With a wave of trade protectionism sweeping across the world in recent years, causing global economic turmoil, China still adheres to economic openness, actively pushing toward economic globalization, and striving to build a more convenient and liberal environment for international trade and investment.
BRI is one of the most important tools for China to achieve that goal. About 125 countries and 29 international organizations have signed cooperation agreements with China on jointly building the Belt and Road, according to data published in March on China's official Belt and Road website.
The total trade volume of goods between China and countries along the Belt and Road exceeded six trillion U.S. dollars from 2013 to 2018, according to a Ministry of Commerce (MOFCOM) statement on Thursday.
The average annual growth rate of trade between China and countries along the Belt and Road hit four percent during the 2013-2018 period, higher than the growth rate of China's foreign trade during the same period, accounting for 27.4 percent of China's total trade in goods, according to MOFCOM.
According to the Belt and Road Big Data Annual Report of 2018 from the State Information Center, BRI in 2017 connected 71 countries around the world, spanning across Asia, Europe, and Eastern Africa, and in total the BRI countries' foreign trade reached 9.3 trillion U.S. dollars in 2017, 27.8 percent of the total world trade volume.
Among the BRI countries, South Korea ranks first in terms of foreign trade volume, reaching over one trillion U.S. dollars in 2017, Singapore and India follows with 697 billion U.S. dollars and 617 billion U.S. dollars, respectively, the report showed.

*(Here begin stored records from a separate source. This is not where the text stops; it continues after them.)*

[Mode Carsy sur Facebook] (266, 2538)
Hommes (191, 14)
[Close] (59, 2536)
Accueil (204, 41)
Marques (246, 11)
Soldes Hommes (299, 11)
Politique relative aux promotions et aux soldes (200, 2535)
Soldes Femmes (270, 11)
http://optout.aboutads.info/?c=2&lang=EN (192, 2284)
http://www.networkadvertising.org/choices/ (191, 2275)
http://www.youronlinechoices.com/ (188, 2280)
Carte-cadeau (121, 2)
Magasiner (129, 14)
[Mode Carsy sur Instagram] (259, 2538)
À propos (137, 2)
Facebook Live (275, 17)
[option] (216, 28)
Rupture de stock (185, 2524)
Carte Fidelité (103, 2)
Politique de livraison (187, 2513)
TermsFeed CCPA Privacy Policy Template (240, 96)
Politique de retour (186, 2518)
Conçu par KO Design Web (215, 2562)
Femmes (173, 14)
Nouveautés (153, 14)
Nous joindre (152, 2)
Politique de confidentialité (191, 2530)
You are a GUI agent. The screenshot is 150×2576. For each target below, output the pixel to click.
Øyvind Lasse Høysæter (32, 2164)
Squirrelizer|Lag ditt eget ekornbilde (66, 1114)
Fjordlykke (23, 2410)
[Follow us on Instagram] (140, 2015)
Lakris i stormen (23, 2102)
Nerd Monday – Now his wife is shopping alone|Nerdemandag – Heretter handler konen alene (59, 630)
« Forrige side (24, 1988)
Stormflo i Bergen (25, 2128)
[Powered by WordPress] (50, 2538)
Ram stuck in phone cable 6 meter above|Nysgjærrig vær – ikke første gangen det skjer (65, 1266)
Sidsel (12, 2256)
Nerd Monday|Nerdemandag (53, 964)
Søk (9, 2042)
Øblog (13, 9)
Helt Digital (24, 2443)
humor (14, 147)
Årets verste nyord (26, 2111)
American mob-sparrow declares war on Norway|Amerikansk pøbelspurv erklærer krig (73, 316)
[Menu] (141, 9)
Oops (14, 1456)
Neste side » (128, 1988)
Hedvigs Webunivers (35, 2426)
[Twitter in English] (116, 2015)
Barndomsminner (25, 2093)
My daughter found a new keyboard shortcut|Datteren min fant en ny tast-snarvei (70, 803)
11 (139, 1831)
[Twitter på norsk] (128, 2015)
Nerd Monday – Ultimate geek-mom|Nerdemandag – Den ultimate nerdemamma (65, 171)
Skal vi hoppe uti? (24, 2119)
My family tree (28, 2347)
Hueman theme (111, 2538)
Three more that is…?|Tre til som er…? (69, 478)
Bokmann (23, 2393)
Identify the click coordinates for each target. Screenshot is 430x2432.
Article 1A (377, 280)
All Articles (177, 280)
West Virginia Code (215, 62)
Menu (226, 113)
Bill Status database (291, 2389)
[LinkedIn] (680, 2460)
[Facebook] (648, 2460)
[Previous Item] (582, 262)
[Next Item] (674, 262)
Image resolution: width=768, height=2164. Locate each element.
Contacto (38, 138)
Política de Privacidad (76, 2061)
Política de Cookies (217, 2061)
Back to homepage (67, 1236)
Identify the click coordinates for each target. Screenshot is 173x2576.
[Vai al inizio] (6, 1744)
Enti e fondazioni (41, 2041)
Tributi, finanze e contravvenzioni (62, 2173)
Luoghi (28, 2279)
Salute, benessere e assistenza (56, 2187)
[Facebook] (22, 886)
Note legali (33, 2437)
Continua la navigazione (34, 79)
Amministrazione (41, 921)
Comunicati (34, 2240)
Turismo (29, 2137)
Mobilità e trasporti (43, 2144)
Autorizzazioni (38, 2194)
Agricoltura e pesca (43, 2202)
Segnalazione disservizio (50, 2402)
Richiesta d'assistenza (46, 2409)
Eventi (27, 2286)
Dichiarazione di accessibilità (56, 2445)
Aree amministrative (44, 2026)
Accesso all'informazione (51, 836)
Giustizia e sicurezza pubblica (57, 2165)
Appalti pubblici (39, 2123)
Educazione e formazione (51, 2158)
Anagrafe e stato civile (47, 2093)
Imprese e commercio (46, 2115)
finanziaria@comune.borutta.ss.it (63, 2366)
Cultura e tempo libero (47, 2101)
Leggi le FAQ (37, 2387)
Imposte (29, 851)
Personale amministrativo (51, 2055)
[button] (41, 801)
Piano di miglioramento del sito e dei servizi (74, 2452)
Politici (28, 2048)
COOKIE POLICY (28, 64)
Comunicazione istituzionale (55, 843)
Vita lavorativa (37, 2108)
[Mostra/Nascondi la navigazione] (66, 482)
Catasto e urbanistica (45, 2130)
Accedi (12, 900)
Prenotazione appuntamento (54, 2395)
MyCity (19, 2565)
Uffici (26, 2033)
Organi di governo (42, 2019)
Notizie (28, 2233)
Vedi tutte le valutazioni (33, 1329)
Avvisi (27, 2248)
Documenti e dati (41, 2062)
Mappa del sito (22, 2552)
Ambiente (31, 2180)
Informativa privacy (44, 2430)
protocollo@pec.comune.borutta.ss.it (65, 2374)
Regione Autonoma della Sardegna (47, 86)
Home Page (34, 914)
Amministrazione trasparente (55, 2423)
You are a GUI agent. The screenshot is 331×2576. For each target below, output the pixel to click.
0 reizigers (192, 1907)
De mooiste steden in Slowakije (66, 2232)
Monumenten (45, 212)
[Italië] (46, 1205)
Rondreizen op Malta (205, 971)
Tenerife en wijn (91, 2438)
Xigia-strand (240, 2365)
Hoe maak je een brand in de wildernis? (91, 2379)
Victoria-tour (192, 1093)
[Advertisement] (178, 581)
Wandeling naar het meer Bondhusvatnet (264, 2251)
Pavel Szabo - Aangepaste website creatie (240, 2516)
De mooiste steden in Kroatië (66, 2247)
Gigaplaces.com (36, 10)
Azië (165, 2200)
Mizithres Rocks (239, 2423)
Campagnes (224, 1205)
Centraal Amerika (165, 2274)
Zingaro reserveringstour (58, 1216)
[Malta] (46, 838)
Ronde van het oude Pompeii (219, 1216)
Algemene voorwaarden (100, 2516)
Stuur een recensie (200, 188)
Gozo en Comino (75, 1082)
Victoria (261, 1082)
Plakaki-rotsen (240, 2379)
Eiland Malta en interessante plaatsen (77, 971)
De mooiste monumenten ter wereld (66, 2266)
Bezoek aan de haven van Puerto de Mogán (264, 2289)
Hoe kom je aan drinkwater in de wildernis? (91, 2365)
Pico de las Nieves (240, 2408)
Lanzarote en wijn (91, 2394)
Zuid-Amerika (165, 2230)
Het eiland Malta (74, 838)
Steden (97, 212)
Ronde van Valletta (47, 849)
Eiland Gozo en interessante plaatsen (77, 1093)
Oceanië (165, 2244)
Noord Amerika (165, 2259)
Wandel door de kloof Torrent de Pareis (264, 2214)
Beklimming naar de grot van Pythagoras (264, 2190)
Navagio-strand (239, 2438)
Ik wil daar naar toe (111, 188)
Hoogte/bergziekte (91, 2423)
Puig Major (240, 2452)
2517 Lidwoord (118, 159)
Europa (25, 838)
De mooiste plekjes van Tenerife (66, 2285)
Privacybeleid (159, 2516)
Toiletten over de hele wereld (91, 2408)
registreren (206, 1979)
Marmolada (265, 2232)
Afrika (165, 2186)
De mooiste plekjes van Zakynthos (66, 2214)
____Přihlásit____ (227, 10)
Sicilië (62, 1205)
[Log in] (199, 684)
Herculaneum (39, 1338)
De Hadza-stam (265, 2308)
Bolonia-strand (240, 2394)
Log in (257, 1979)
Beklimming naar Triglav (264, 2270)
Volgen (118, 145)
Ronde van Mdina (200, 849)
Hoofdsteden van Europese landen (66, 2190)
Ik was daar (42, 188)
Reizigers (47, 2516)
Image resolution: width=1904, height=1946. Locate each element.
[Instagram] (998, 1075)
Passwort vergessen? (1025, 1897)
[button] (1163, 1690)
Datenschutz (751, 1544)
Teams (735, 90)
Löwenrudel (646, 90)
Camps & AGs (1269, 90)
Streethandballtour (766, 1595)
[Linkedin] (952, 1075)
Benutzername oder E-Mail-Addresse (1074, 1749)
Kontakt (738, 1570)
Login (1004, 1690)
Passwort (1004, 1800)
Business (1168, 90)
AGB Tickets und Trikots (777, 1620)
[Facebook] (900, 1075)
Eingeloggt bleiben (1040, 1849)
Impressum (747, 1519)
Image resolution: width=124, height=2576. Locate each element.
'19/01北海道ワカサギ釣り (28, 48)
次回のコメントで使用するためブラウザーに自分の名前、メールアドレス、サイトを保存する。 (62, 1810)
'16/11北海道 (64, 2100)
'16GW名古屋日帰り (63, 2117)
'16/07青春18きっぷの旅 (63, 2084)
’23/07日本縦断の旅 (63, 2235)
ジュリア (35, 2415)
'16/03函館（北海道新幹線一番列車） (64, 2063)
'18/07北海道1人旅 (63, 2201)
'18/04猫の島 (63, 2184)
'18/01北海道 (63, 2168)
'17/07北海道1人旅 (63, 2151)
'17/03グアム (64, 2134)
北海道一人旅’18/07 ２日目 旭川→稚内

In terms of trade commodities, the top import and export commodities among BRI economies fall in the same categories, including electronic machinery, sound recorder and reproducers, and televisions, followed by nuclear reactors, boilers, and other heavy machinery, based on the report.
Private enterprises in China have played a major role in trade with BRI economies. In 2017, China's private enterprises trade with BRI countries reached 619 billion U.S. dollars, representing 43 percent of the total trade volume between China and BRI countries. Foreign companies grabbed 36.6 percent of the trade pie, while state-owned enterprises got 19.4 percent of the market share.
BRI has greatly prompted the development of private economies in China and further opened its market to foreign companies.